Para ello, volví a acercarme, con reparo y precaución, a tu obra. Buscaba alguna explicación, que entre los oscuros secretos de las vidas convencionales que tú volviste extraordinarias hubieras deslizado el tuyo, que hubieras empleado la literatura para redimirte, para pedir perdón por el pecado cometido.
Así fue como llegué a estas líneas de la parte final de Mi vida querida, el más autobiográfico de tus libros: “Si hoy en día vives lo suficiente, descubres que con tus hijos has cometido errores que no te molestaste en ver, además de los que viste perfectamente”. Unas páginas antes, habías hablado de la peculiar relación que tuviste con tu progenitora (“No era que mi madre me impusiera realmente lo que tenía que sentir. Era una autoridad sin necesidad de cuestionar nada”) y de las “palizas” que tu padre te daba en una habitación y que te hacían “morir de amargura y vergüenza”.

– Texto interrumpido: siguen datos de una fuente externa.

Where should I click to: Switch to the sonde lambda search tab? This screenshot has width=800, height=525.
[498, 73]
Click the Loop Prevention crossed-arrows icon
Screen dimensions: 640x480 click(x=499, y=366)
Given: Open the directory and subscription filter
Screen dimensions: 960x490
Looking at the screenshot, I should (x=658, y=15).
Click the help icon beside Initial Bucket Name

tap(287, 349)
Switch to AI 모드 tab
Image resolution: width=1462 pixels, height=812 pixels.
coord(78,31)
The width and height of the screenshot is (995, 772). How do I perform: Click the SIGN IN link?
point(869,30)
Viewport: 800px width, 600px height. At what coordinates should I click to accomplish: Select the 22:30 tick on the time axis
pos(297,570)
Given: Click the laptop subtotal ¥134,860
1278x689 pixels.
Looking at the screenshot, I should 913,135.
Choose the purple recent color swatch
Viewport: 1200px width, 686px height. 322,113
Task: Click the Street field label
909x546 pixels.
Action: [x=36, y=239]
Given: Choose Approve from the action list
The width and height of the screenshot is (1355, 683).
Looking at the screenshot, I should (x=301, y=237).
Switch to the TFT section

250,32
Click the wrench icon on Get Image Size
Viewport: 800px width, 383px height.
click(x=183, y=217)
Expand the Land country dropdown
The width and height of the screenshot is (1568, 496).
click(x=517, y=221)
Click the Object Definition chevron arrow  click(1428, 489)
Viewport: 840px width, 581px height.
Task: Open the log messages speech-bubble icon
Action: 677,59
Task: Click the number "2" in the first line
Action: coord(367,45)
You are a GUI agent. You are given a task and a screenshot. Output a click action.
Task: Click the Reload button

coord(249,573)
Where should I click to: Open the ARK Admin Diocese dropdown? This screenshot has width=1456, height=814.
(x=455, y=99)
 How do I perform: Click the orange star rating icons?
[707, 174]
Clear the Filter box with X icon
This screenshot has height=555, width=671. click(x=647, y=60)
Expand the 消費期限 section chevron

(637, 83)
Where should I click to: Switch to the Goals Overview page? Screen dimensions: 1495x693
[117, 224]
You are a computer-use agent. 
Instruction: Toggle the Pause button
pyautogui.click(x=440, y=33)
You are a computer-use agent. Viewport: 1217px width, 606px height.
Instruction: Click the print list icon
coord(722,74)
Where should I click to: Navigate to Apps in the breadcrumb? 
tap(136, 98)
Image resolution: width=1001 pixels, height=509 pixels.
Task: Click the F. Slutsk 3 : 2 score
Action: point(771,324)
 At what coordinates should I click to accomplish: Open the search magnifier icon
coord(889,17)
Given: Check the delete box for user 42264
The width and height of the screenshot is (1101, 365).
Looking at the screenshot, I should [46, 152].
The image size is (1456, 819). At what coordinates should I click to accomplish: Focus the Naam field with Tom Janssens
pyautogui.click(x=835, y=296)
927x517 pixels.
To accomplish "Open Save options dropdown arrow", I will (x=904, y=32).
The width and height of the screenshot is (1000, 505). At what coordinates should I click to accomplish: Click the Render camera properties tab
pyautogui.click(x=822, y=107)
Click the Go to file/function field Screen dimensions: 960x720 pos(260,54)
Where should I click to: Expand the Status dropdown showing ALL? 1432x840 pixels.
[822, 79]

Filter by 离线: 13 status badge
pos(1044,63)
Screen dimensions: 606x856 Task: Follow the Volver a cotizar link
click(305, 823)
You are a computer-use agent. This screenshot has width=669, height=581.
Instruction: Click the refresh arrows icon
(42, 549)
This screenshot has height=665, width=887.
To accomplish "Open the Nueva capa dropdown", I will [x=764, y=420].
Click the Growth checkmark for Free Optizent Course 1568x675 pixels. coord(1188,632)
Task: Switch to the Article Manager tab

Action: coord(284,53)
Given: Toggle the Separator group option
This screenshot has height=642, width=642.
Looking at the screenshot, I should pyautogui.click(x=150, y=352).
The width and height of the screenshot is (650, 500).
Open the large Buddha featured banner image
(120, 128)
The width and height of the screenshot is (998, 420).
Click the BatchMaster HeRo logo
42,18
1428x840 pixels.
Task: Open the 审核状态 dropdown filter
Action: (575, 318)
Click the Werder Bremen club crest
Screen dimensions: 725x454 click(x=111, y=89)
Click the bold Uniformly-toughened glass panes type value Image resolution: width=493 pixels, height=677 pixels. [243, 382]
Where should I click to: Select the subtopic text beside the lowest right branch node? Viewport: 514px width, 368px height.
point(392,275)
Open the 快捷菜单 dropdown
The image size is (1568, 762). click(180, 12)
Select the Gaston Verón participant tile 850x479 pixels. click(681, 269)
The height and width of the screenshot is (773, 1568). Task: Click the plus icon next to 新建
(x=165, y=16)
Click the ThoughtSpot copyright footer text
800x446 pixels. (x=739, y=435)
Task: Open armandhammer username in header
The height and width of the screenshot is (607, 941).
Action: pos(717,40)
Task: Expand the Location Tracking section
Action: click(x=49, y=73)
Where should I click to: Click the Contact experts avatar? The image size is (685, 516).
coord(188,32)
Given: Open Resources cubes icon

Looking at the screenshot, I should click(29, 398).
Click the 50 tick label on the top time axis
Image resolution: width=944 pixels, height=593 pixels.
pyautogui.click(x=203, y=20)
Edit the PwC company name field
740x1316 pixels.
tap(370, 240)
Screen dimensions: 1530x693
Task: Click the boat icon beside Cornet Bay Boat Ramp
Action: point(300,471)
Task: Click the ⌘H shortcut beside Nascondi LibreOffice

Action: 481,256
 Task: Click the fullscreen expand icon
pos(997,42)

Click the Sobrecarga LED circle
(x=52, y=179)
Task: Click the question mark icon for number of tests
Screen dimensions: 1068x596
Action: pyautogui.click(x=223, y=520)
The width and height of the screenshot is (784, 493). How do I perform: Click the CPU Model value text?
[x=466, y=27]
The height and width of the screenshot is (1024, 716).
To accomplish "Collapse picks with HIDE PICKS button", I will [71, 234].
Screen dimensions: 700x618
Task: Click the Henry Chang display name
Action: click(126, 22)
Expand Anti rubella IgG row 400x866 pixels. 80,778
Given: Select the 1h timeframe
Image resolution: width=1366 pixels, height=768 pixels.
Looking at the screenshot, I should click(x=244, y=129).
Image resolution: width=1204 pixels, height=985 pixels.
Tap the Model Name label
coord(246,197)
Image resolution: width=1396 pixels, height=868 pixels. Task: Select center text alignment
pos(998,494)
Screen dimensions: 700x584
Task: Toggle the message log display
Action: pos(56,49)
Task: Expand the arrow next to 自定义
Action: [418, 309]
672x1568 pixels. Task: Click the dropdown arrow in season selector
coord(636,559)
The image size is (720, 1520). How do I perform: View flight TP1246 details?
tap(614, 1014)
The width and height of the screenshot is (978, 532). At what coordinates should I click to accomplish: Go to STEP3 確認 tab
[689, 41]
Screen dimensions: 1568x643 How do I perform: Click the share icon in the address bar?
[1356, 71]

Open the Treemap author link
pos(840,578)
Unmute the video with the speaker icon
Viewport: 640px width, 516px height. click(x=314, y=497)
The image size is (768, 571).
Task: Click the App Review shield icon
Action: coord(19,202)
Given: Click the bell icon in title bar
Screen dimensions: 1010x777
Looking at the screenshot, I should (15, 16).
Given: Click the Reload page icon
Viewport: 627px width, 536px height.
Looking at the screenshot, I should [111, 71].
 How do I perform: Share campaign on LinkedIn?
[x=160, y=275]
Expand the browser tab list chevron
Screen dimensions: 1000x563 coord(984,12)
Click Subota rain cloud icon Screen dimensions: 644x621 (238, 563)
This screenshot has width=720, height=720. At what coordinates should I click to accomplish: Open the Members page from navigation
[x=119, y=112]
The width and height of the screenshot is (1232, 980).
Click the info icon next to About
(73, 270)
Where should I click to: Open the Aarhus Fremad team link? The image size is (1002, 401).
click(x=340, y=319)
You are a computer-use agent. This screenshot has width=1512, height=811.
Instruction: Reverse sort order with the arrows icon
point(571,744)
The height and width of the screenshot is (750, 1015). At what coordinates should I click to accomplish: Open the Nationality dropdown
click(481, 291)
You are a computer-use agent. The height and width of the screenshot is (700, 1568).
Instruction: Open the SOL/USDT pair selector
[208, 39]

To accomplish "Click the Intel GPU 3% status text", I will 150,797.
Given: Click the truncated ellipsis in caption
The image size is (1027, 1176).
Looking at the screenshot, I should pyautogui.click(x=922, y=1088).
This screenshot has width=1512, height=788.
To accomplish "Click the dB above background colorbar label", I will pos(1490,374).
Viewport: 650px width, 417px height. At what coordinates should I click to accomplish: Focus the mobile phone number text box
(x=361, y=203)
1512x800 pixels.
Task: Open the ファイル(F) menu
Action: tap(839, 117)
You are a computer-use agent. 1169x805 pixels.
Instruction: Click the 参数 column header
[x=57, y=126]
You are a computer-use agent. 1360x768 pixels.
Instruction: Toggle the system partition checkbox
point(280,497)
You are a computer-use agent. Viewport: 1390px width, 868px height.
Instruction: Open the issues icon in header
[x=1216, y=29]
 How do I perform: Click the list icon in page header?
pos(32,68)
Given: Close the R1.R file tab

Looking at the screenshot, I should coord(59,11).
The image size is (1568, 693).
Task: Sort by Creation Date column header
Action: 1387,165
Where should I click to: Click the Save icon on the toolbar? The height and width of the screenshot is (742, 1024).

Fue lo último que publicaste. Al poco tiempo, ya con el Nobel de Literatura, te diagnosticaron la demencia que te salvó de tus propios recuerdos. Falleciste en una residencia, sin memoria, sin saber que traicionaste a tu hija, que no fuiste una buena madre. ¿Eso te convierte en peor escritora? No, pero la herida abierta en tus lectores nunca se cerrará. A partir de ahora te leeré, cuando sea capaz de hacerlo, con ojos distintos, llenos de decepcionantes lágrimas.